Just when I think I’m finally done with Armond White, he writes something that pulls me back in. Yesterday morning I read his review of Lance Hammer‘s Ballast following the announcement of the Gotham Independent Film Awards nominations, four of which went to Ballast. No one, I had to admit, had come closer to echoing my own thoughts (although my initial reaction last January was to cut Hammer’s film a little more slack).

“Director-writer Lance Hammer shows a black Mississippi family torn apart by a double suicide attempt, drugs and alienation,” he writes. “But you have to see through these ludicrous black phantoms to the actual white middle-class fantasies at the film’s core.

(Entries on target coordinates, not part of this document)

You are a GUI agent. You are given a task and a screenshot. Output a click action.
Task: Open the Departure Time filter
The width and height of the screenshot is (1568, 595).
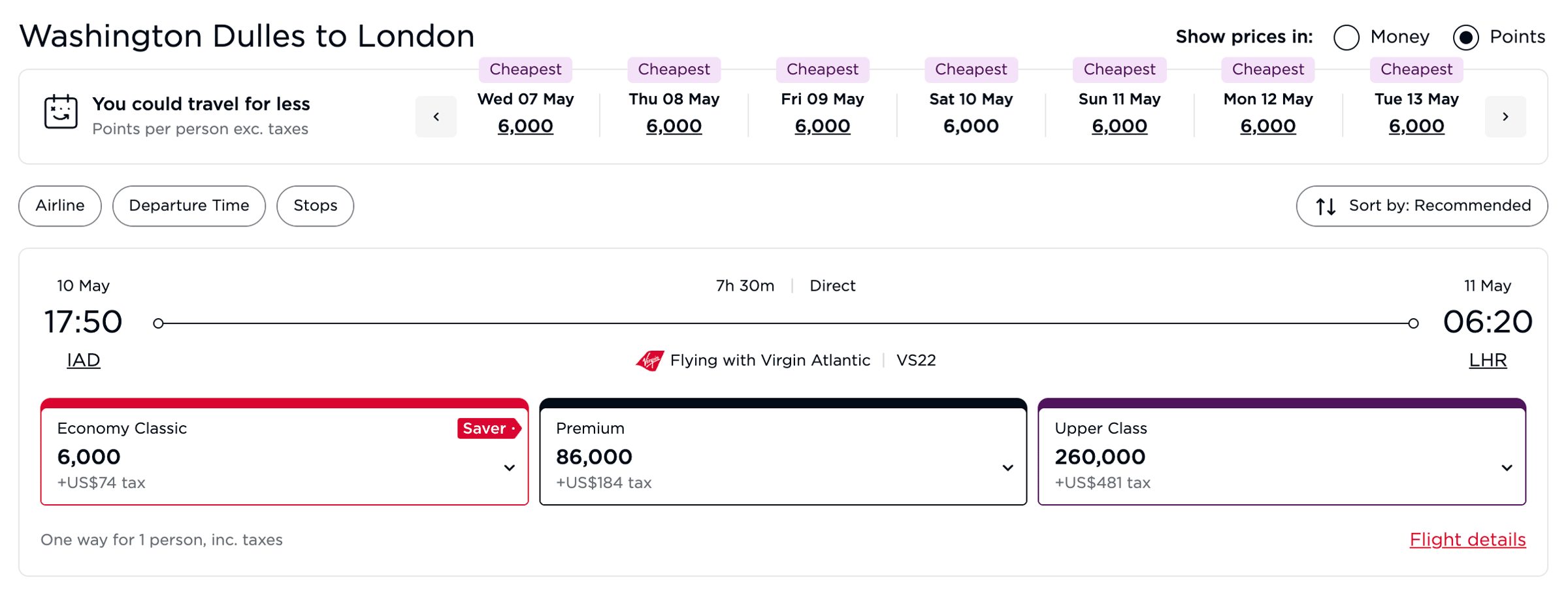tap(189, 206)
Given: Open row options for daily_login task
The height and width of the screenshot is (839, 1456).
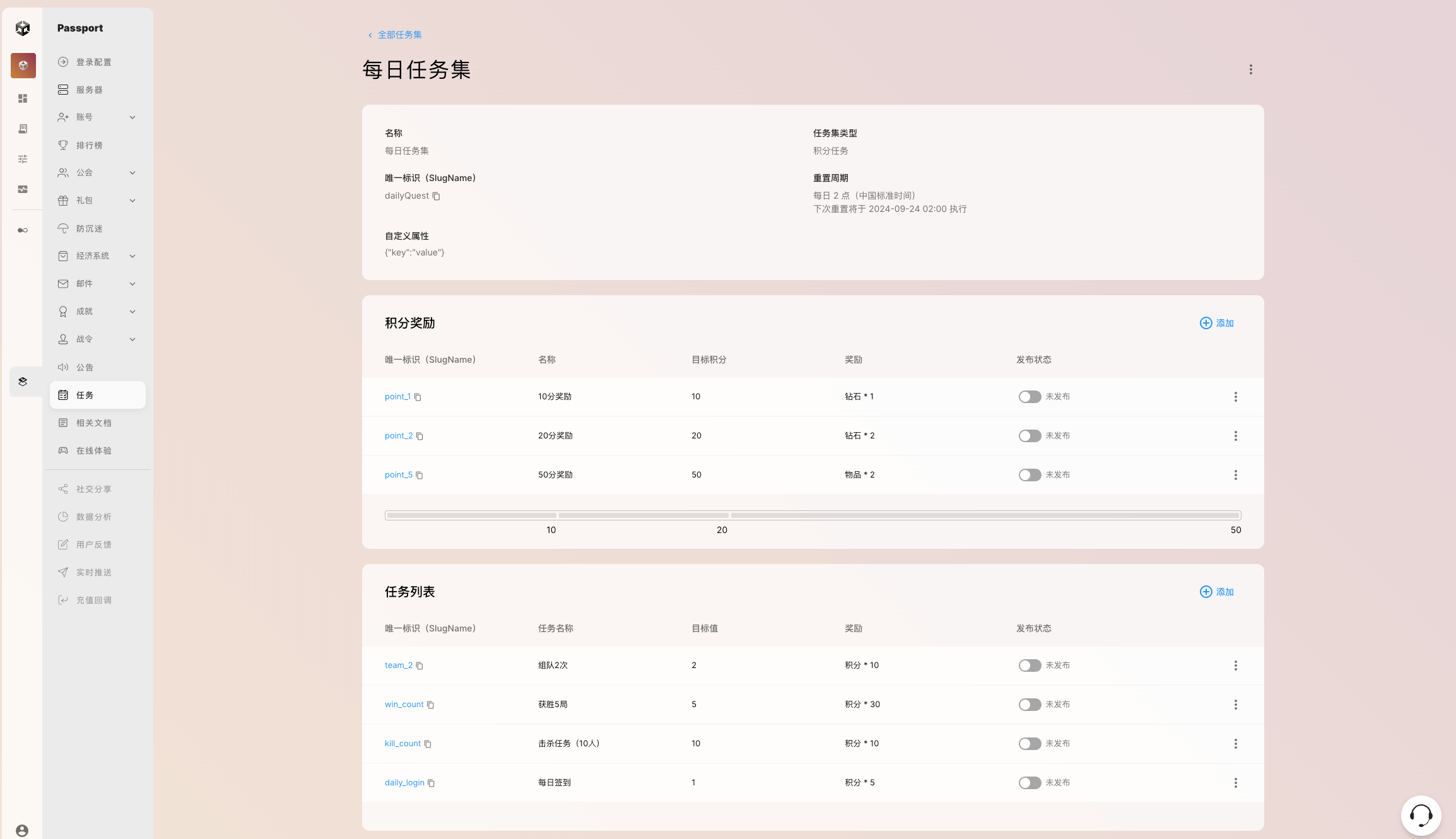Looking at the screenshot, I should (1235, 783).
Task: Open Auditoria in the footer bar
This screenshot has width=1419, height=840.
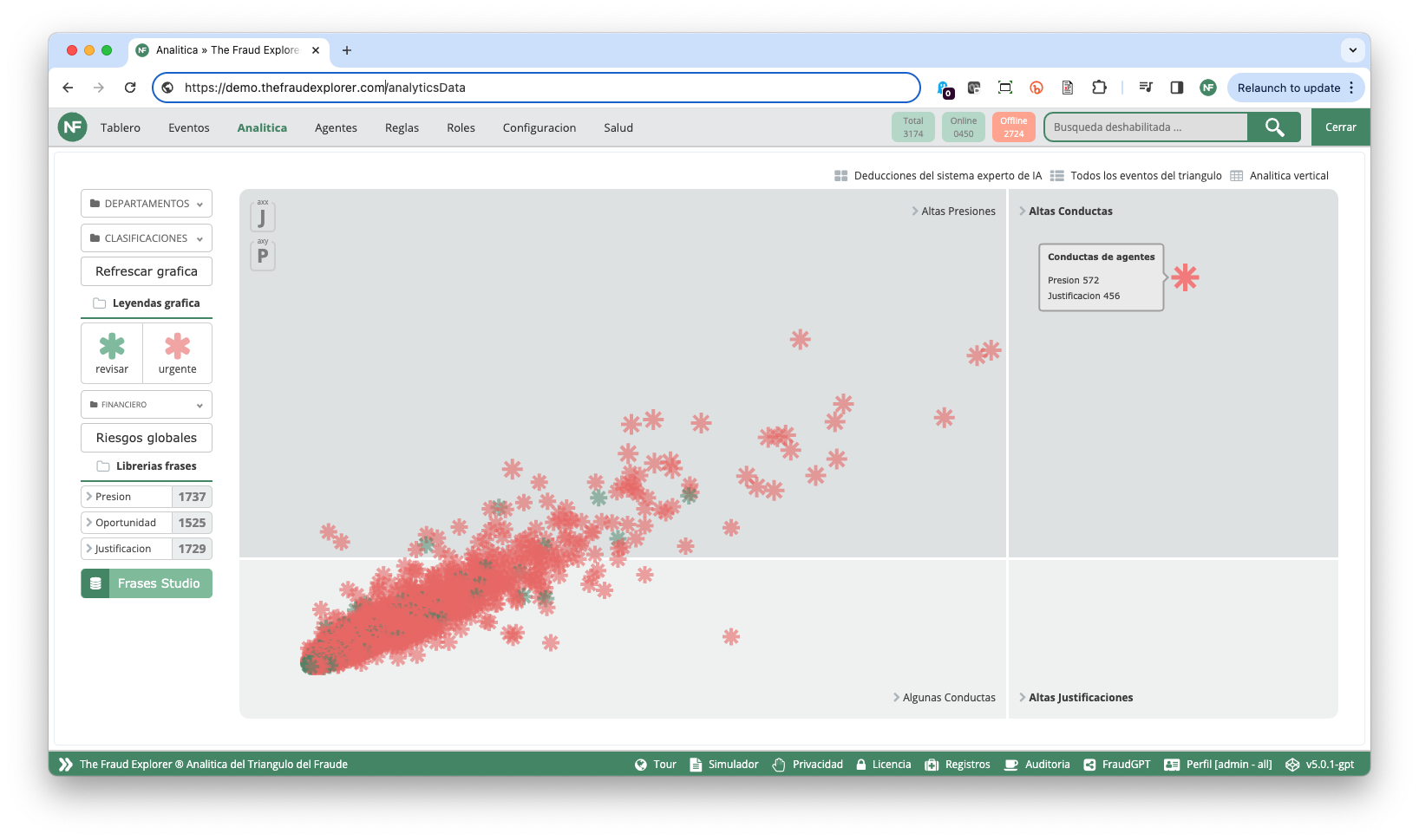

“Hammer’s style reveals the relationships and backgrounds piecemeal. Each character is overly taciturn: Mournful adult Lawrence (Michael J. Smith Sr.) routinely says, ‘I don’t care.’ Mother Marlee (Tara Riggs) routinely sighs, ‘Maybe we can figure it out.’ And the unreachable, TV-addicted drug dealer kid (JimMyron Ross) aims a gun to bluff courage.
“If not for Hammer’s neo-realist gimmick, Ballast is conventional storytelling but without the pleasures and richness of conventional storytelling as seen in David Lean or Chen Kaige‘s Together.
“Problem is, Ballast’s totally humorless family saga won’t appeal to the Hollywoodized black audience — they want drama! It’s simply another calling-card movie establishing the director’s credentials.
“This shit has been going on since Reagan (Straight Out of Brooklyn) and Clinton (Fresh). African-American life is imprisoned by the art fallacies of Indie filmmaking, controlled by white liberal condescension. Even Barack Obama would be sick of it.”
Hammer is “a rich kid,” a producer friend told me yesterday. It all fits. Today is the final day to see Ballast at Manhattan’s Film Forum.